Die Frage, ob man sich noch weiter für seine Partnerschaft einsetzen sollte, ist eine schwere. Und bedarf deshalb einer gründlichen Analyse der Situation. Und das auf verschiedenen Ebenen: dem emotionalen sowie dem rationalen Bereich.

Wovon eine Rettung oder ein Beenden also abhängt, sind genau diese beiden Befindlichkeiten. Hier stelle ich Dir vor, was ich damit meine:

Das hängt von den emotionalen Befindlichkeiten ab

Emotionen spielen in unserem Leben eine große Rolle. Vor allem, wenn es um (zwischenmenschliche) Beziehungen geht! Und natürlich bei der Frage, ob Du noch weiter für die Partnerschaft kämpfen solltest.

Was sind emotionale Befindlichkeiten?

Schaue Dir Deine Gefühle für Deinen Partner, Deine Partnerin genau an. Was empfindest Du, wenn Du an ihn oder sie denkst? Sind die Gefühle eher positiver Natur? Geht es Dir besser, wenn Du bei ihm oder ihr bist?

Oder steht mittlerweile einfach zu viel zwischen Euch? Habt Ihr Euch gegenseitig zu sehr verletzt? Gab es Betrug? Verletzungen anderer Art? Liebt einer von Euch beiden zu sehr? Wird geklammert? Usw…

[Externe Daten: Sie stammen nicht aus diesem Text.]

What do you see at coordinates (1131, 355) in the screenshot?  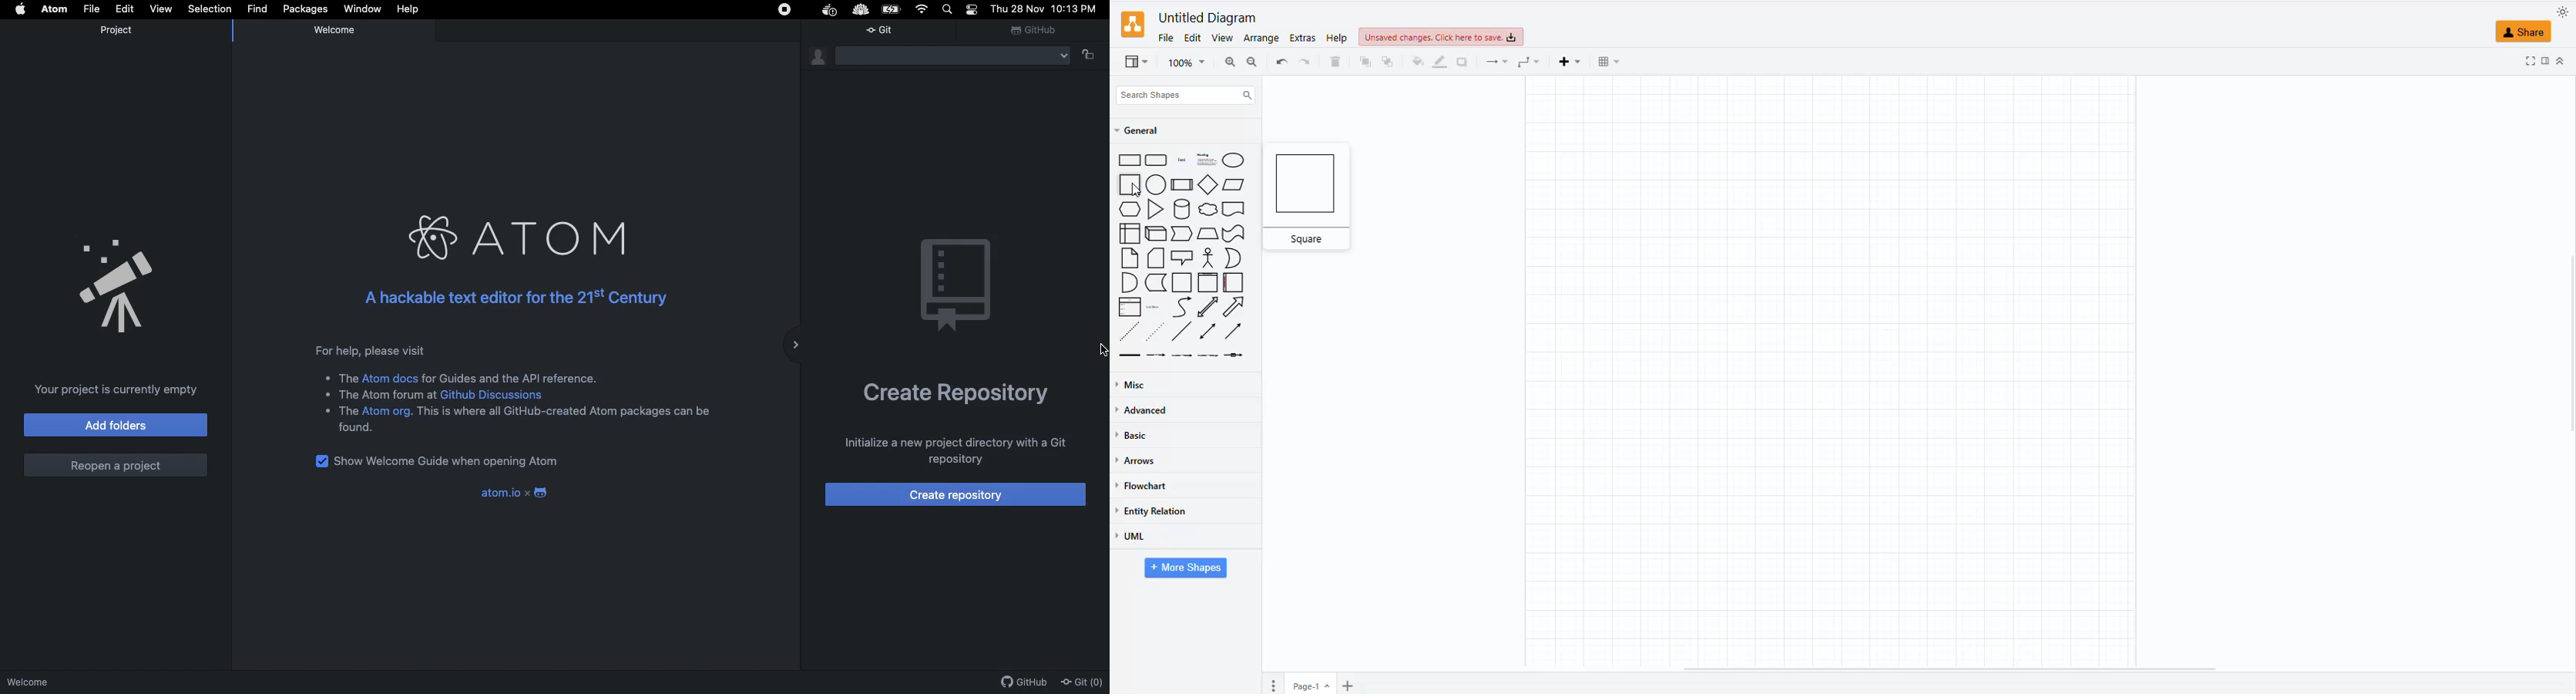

Sei beim Beantworten dieser Fragen bitte unbedingt ehrlich. Nur das wird Dir dabei helfen, all jene emotionalen Befindlichkeiten ausfindig zu machen, die es in Deinem Fall gibt. Es hilft, mit einer guten Freundin oder dem besten Kumpel darüber zu sprechen. So sieht man häufig klarer!

Das hängt von den rationalen Fakten ab

Doch kommt es auch auf die rationale Ebene drauf an. Was damit gemeint ist? Vor allem die Folgen, die ein Beenden oder eine Rettung der Beziehung nach sich zieht.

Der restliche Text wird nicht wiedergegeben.